DNA hypermethylation preferentially affects genes involved in suppression of kidney fibrosis and injury. (A) Pathway enrichment and (B) gene ontology enrichment of the genes associated with the 66 CpG islands that were hypermethylated after ischemia in both the longitudinal and preimplantation cohorts. (C) Log fold change in the expression of hypermethylated genes after versus before ischemia in the longitudinal cohort (n=2×13). Each boxplot represents one transcript: red indicates that expression is reduced after ischemia (median log fold change below one), and blue indicates that expression in increased after ischemia (median log fold change above one). BMP, bone morphogenetic protein. *P<0.05 by Wilcoxon test.

Figure 6.

DNA hypermethylation predicts chronic allograft injury. (A) Average DNA methylation changes of CpG dinucleotides in the 66 CpG islands of kidney transplants postischemia and postreperfusion at 3 months and 1 year after transplantation in the longitudinal cohort compared with their preischemia procurement samples, showing the stability of the hypermethylation. (B) Relative risk of chronic allograft injury at 1 year after transplantation after stratifying patients into tertiles on the basis of the methylation risk score. Odds ratios are shown for the preimplantation cohort and replicated in the postreperfusion cohort. (C and D) Receiver-operating characteristic curves for the methylation risk score (red) to predict chronic injury at 1 year after transplantation compared with baseline clinical variables (donor age, donor last serum creatinine, expanded versus standard criteria donation, cold and warm ischemia times, and number of HLA mismatches; blue).
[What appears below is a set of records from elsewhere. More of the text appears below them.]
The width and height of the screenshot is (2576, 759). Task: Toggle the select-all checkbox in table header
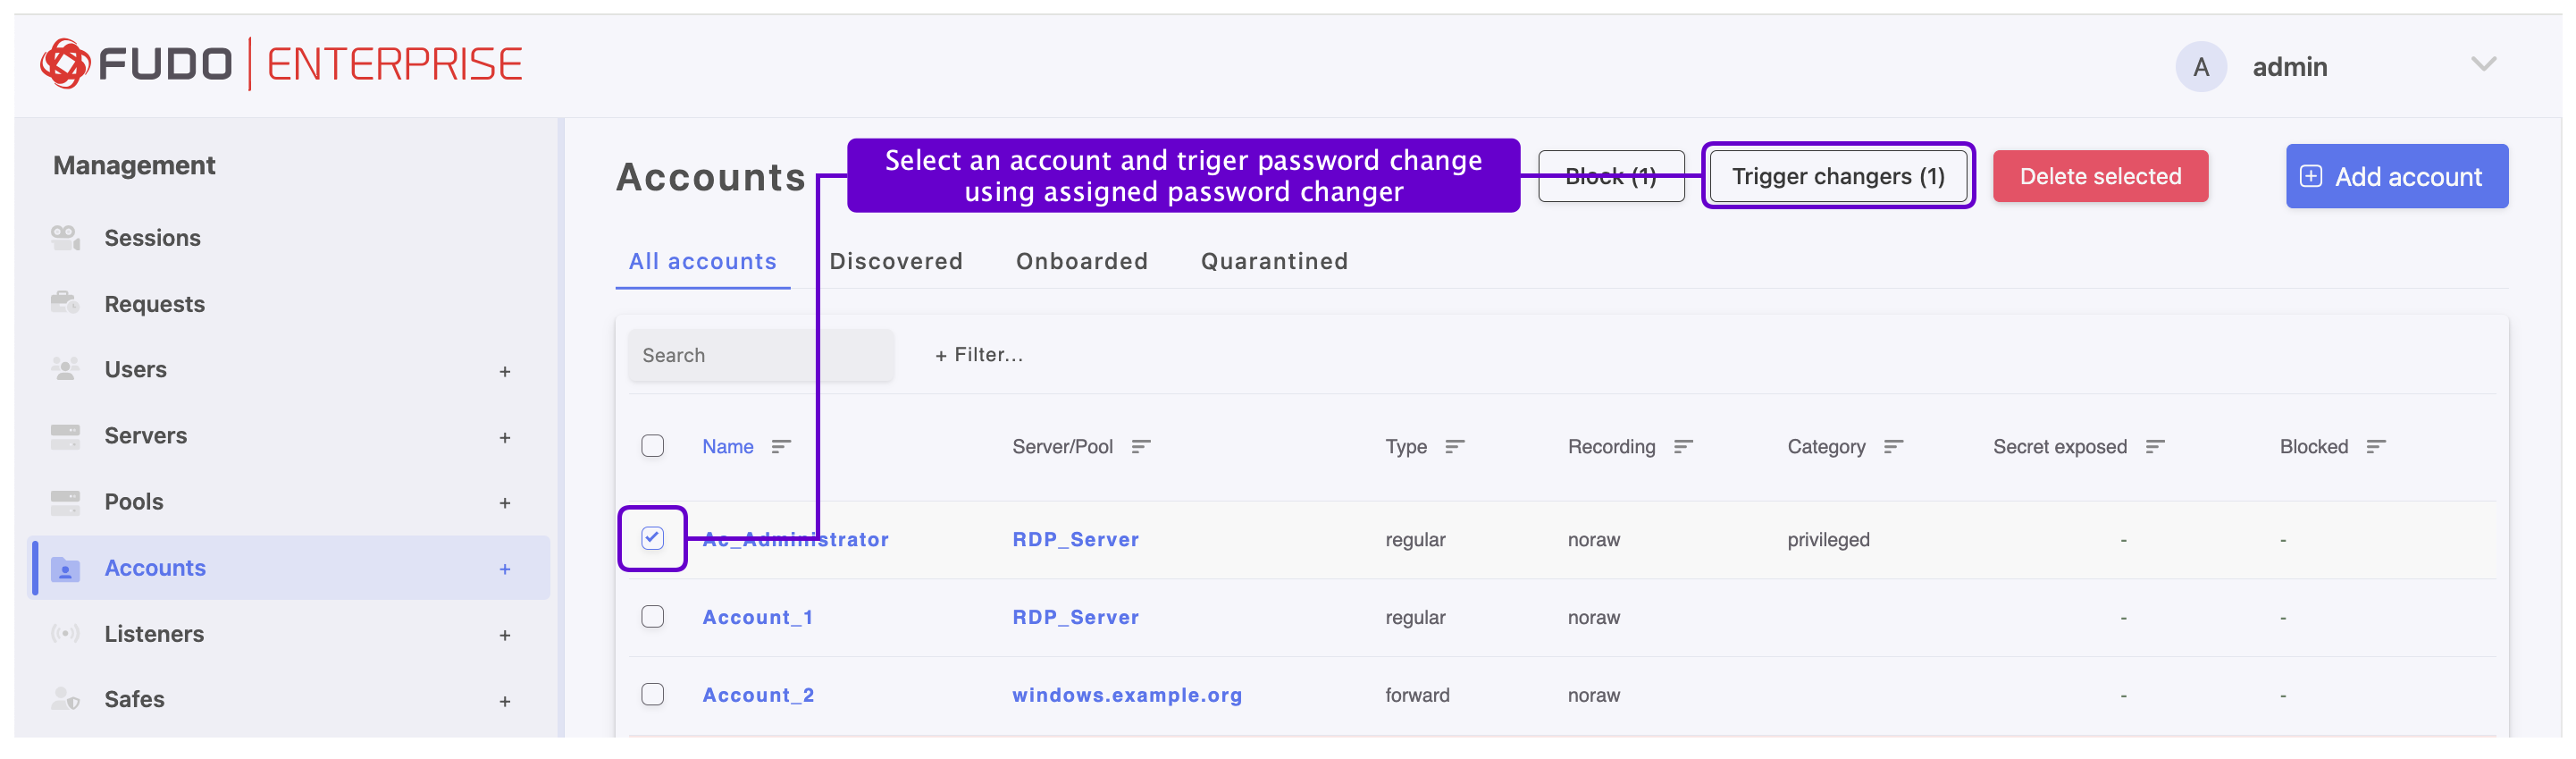tap(652, 446)
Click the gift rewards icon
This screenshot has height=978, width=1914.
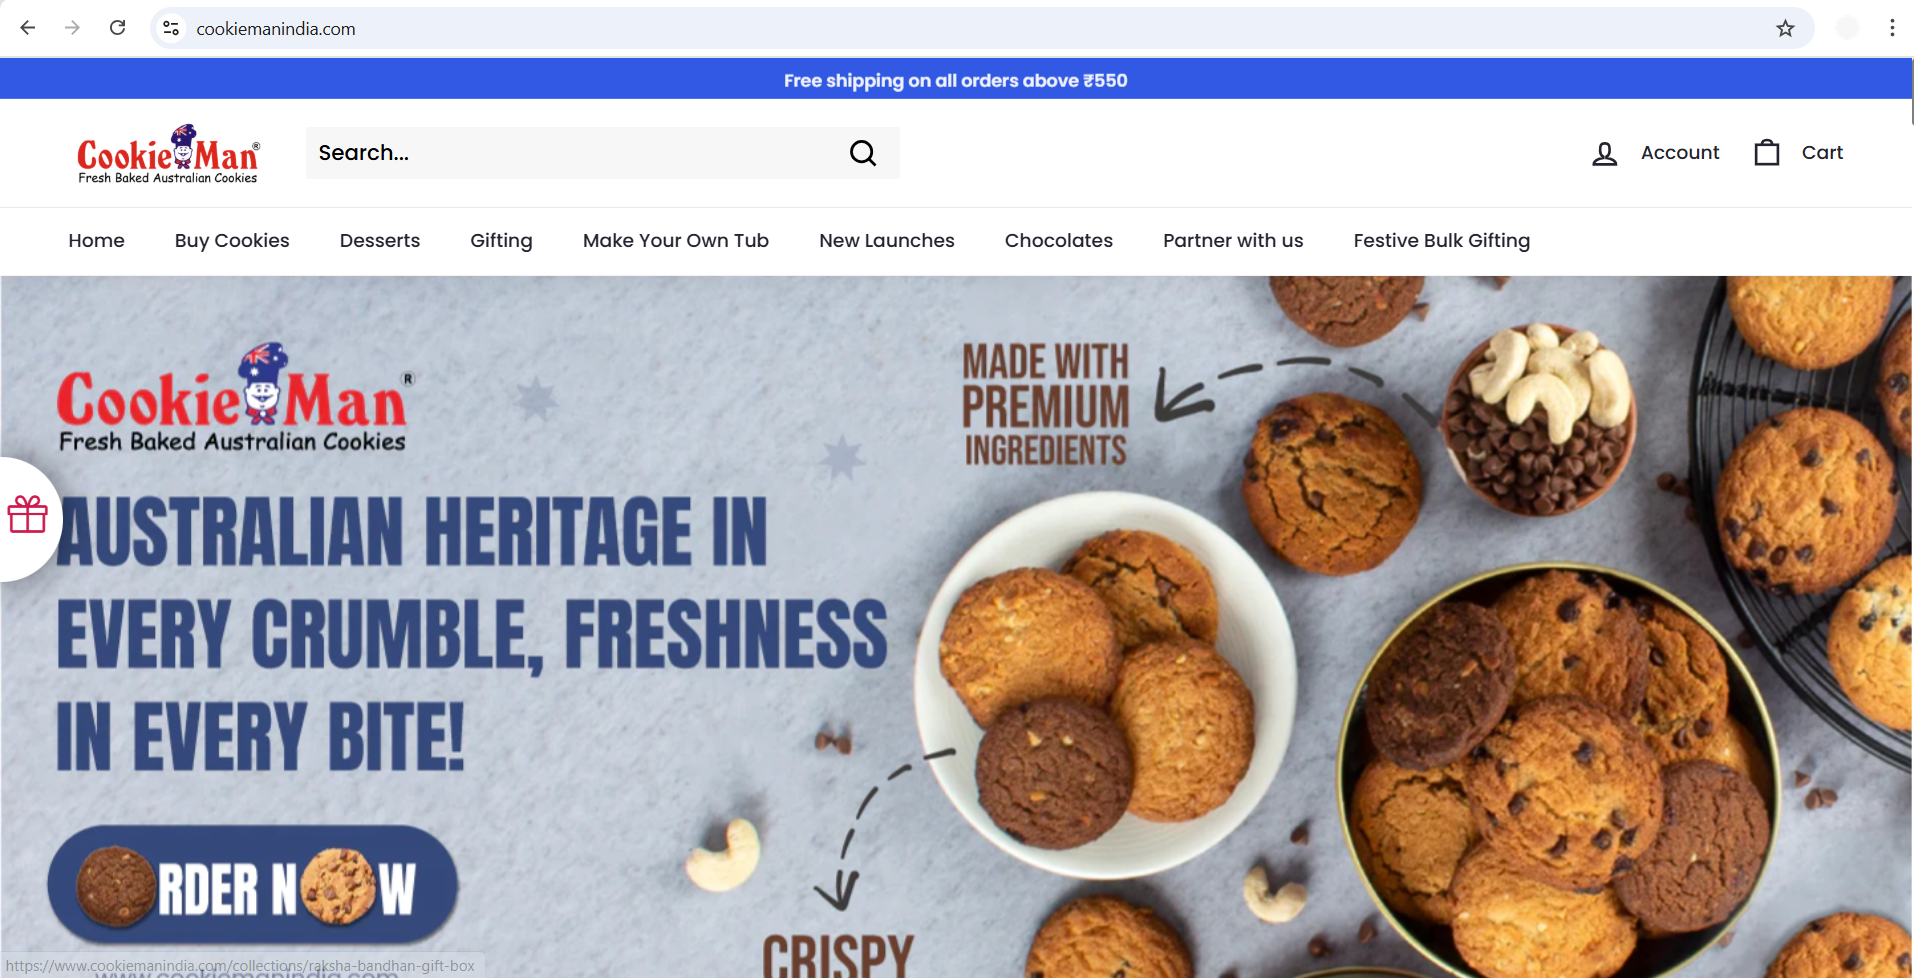point(28,515)
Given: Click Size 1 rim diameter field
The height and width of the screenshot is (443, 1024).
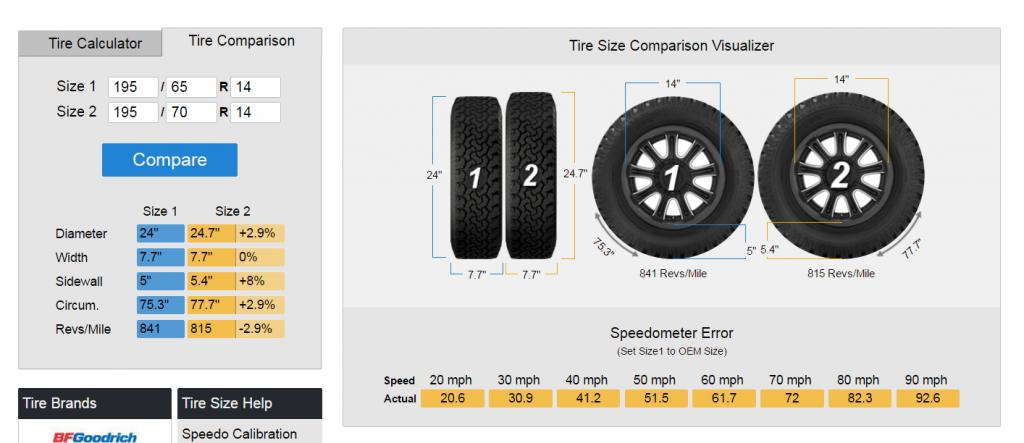Looking at the screenshot, I should pyautogui.click(x=255, y=87).
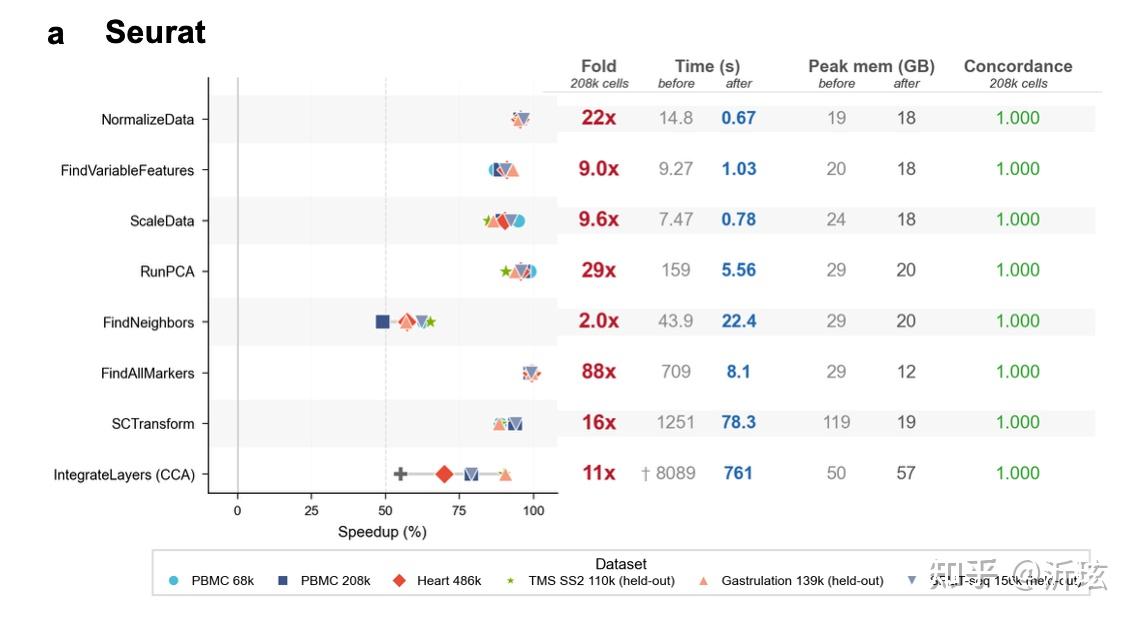Click the Speedup (%) axis title
The height and width of the screenshot is (620, 1136).
(382, 532)
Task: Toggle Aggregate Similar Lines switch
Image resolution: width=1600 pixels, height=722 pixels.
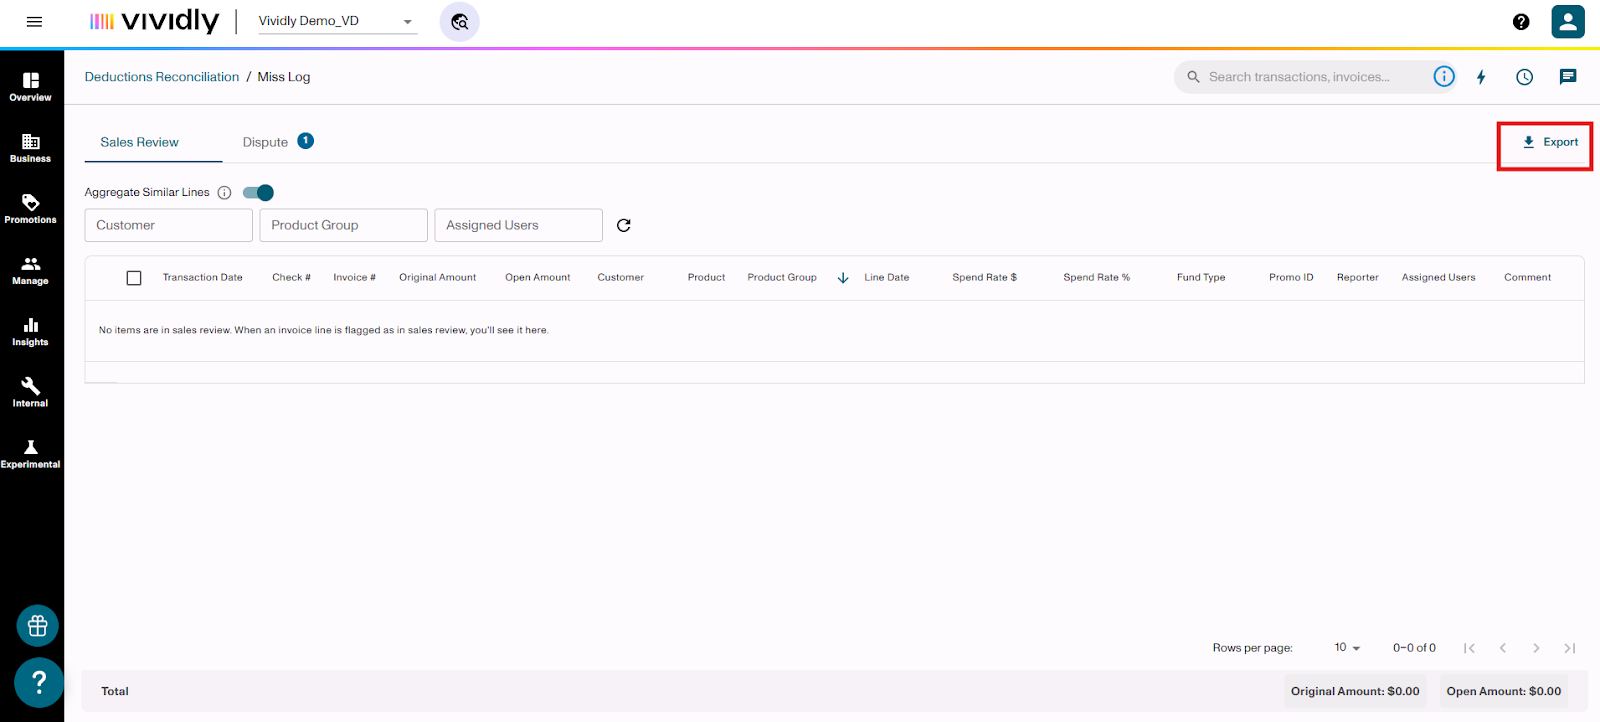Action: pyautogui.click(x=258, y=193)

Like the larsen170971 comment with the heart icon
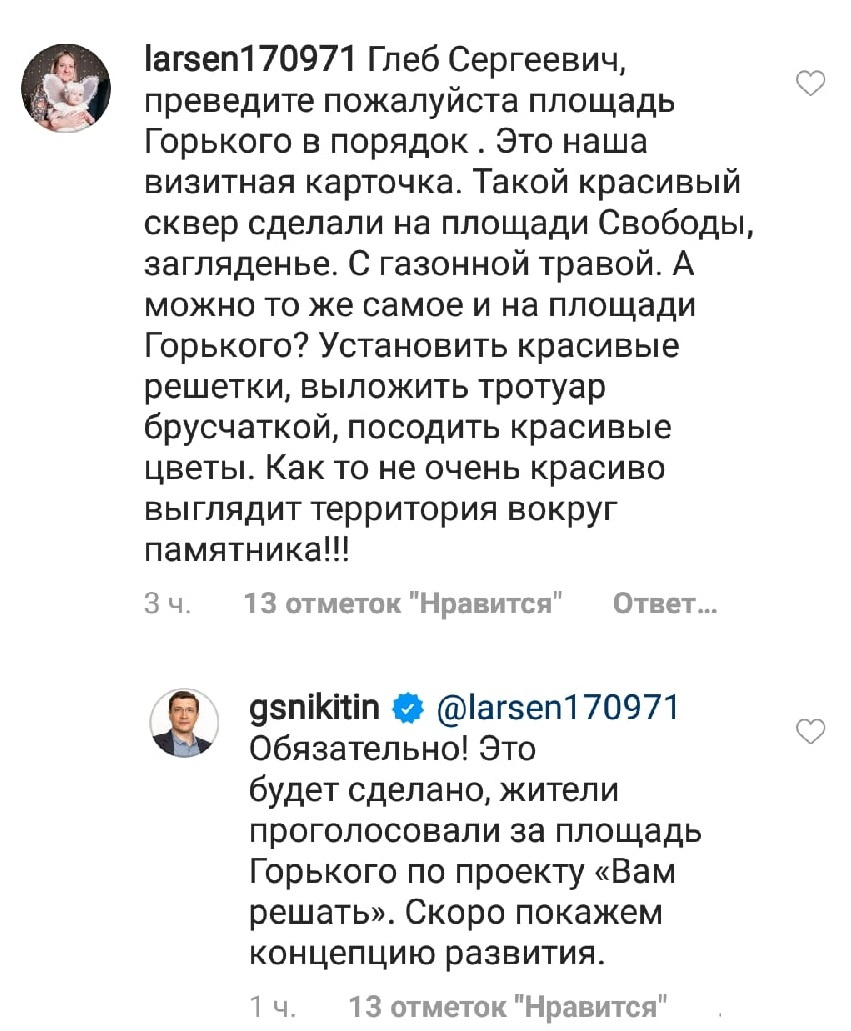pos(810,84)
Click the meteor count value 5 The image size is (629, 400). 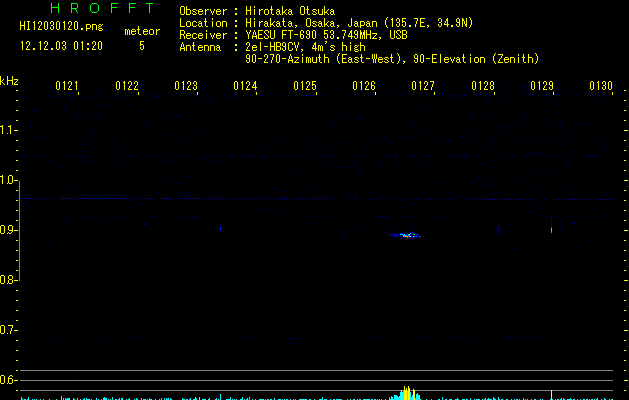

Curves are shown for (C) the preimplantation cohort and replicated in (D) the postreperfusion cohort (P<0.01). (E and F) Chronic Allograft Damage Index (CADI) score for each tertile on the basis of the methylation risk score in the preimplantation and postreperfusion cohort. (G and H) Allograft function by tertile of methylation risk score in the preimplantation and postreperfusion cohort. Although eGFR levels at 12 months were available for 71 patients, CADI scores were available for only 59 patients. AUC, area under the curve.